El cristianismo pintó admirablemente los infiernos, a los cuales, todavía, los catecismos de hace ochenta años situaban en el centro de la tierra. Pero los paraísos no supo. Mal, el cristianismo. Mal.

El Corán bien se ve dónde y por quiénes está escrito. Su promesa feliz, el alchenna, son  jardines y ríos, ríos y jardines. Sombra y vírgenes. No se oye alboroto sino paz. La paz, aquel bien escaso. Y sigue el librote, página tras página, dale que dale al agua de manantial, las frutas, los lechos umbrosos y, junto a ellos, doncellas con ojos como huevos bien guardados. Hay una fuente llamada Selsebil y mancebos eternos rondando los vergeles.

En el cielo de los musulmanes se está bien y se folletea, pero no se beben cosas de emborrachar. Aún tenemos cortapisas, pero mucho mejor. Muchísimo mejor.

Porque para las curdas ya están los vikingos. Suyo es el único paraíso desprovisto absolutamente de moral, que no pinta nada ahí. Es cosa de cajón. Los mahometanos iban bien hasta lo del vino que no emborracha. Y por eso les corresponde el primer lugar a los cornúpetas, por saber prometer y por saber entender a los hombres sin dárselas de teólogos.

El Valhalla es un salón enorme cuyo techo son escudos dorados, donde los guerreros se atracaban de hidromiel servido por las valquirias que pedíamos, y de carne de jabalí divino. En el ínterin entre polvo y cuchipanda se ponían perdidos de hachazos y sangre, pero sus heridas eran mágicamente curadas, como las de Lobezno, al sonar la hora de la cena presidida por Odín.

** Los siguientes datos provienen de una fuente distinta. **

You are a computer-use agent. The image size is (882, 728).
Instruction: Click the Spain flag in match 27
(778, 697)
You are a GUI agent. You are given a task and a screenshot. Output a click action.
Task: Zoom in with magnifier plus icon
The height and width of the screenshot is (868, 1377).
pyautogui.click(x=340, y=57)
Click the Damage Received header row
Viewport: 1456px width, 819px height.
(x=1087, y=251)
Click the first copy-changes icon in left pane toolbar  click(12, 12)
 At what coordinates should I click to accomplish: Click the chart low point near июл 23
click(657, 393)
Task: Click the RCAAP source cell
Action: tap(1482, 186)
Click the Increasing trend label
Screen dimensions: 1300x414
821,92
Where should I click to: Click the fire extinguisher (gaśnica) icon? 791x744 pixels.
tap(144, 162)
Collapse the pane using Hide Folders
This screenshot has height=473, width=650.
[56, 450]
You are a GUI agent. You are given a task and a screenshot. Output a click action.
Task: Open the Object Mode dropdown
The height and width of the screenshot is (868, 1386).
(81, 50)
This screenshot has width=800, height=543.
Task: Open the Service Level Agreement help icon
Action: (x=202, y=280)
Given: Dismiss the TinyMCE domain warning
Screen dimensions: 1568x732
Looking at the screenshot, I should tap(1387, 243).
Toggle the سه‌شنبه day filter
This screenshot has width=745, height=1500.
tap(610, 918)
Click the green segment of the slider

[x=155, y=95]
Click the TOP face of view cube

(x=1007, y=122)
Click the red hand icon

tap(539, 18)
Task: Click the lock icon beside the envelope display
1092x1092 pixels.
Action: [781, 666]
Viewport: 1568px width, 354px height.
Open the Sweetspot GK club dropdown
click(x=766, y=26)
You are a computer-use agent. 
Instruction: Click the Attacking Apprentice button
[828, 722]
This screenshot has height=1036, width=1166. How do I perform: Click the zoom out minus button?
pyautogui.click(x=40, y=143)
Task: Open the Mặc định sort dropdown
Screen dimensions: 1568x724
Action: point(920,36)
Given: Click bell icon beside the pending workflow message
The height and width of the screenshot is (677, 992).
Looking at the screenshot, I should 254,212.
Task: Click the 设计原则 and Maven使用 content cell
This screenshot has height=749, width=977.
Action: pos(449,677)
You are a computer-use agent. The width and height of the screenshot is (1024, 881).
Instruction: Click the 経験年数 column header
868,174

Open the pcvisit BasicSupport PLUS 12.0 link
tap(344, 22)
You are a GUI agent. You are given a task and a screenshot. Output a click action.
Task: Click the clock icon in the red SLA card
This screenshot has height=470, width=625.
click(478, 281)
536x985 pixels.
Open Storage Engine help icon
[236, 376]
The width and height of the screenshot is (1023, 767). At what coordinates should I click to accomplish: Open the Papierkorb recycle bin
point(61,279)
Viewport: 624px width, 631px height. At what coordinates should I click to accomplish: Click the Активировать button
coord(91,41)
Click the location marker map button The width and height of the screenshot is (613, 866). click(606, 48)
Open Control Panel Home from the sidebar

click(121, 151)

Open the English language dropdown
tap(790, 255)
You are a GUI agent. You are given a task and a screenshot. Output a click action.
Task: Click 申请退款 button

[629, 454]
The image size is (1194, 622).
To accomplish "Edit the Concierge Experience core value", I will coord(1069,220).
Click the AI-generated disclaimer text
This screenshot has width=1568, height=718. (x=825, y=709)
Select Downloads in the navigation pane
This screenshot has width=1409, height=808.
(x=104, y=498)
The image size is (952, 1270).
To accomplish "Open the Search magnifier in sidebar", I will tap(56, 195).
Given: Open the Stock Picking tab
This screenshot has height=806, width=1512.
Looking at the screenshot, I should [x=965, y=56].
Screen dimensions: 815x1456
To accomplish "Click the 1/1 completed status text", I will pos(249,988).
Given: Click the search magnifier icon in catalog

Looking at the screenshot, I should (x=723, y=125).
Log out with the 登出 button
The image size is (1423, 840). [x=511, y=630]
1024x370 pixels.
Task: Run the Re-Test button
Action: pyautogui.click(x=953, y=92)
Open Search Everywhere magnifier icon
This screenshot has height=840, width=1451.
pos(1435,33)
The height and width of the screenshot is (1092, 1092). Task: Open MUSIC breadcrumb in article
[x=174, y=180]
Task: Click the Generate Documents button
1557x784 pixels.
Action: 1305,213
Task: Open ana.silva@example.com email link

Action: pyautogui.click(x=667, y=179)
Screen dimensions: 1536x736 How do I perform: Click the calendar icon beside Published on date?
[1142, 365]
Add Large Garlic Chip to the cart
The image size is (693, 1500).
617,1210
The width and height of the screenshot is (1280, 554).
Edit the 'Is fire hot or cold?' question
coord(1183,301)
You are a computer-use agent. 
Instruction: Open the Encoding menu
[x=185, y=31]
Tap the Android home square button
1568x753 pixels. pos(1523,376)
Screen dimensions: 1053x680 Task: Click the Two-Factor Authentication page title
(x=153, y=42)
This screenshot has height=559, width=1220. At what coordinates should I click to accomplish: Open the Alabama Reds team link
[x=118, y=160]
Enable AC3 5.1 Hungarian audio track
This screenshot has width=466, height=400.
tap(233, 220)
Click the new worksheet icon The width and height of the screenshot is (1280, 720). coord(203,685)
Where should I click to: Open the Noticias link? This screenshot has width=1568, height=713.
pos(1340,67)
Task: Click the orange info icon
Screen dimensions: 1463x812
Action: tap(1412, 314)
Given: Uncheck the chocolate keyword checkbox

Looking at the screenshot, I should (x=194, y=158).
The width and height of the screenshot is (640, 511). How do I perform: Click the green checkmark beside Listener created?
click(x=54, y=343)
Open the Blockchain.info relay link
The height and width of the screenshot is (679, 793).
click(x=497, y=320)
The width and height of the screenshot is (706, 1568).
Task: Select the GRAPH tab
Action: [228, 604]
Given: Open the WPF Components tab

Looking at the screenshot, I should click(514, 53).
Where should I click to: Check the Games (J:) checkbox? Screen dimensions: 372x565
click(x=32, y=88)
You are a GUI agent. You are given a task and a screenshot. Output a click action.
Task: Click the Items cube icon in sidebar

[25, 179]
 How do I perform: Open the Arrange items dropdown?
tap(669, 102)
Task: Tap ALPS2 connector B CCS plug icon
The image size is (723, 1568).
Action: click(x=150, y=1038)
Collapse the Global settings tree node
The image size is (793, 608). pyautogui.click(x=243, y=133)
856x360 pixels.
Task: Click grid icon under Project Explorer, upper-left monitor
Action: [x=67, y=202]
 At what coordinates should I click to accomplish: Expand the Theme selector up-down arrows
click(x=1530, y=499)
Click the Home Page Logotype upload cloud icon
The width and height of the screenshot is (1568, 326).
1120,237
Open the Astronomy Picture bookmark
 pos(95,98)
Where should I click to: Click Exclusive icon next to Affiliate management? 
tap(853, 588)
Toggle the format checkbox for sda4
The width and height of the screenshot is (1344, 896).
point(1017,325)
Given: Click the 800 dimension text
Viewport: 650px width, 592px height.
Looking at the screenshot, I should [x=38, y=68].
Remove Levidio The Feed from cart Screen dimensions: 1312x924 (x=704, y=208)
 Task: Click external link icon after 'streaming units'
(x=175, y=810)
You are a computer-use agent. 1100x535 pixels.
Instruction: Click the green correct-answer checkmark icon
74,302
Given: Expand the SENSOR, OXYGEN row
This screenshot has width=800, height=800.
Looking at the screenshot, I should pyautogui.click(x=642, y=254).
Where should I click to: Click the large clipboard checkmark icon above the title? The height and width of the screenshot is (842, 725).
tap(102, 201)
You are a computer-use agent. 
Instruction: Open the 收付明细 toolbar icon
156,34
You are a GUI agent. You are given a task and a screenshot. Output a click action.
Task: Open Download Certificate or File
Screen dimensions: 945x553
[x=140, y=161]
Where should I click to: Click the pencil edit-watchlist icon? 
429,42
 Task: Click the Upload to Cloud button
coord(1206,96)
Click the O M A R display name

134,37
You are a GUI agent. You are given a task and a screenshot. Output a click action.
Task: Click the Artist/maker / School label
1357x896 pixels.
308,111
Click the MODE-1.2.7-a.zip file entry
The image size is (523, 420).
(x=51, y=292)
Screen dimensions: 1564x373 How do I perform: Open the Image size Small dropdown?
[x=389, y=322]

Bien se nota que los vikingos pasaban frío, que su paraíso es interior. Y bien también que los mahomas estaban hasta el coño de canícula, que piden y no paran fuentes y sombra y brisa fresca. Puestos a decir cosas, mejor juntamos los dos y ponemos los bosques fuera y los banquetes dentro, el reposo fuera y las broncas dentro, el agua del arroyo fuera y el vino dentro, las frutas de colores fuera y la carne de porco bravo dentro.

Las gachís, everywhere.

Del machismo no diremos ahora nada. Pero os habréis fijado, seguramente, en que todos los paraísos son tirando a comunistas.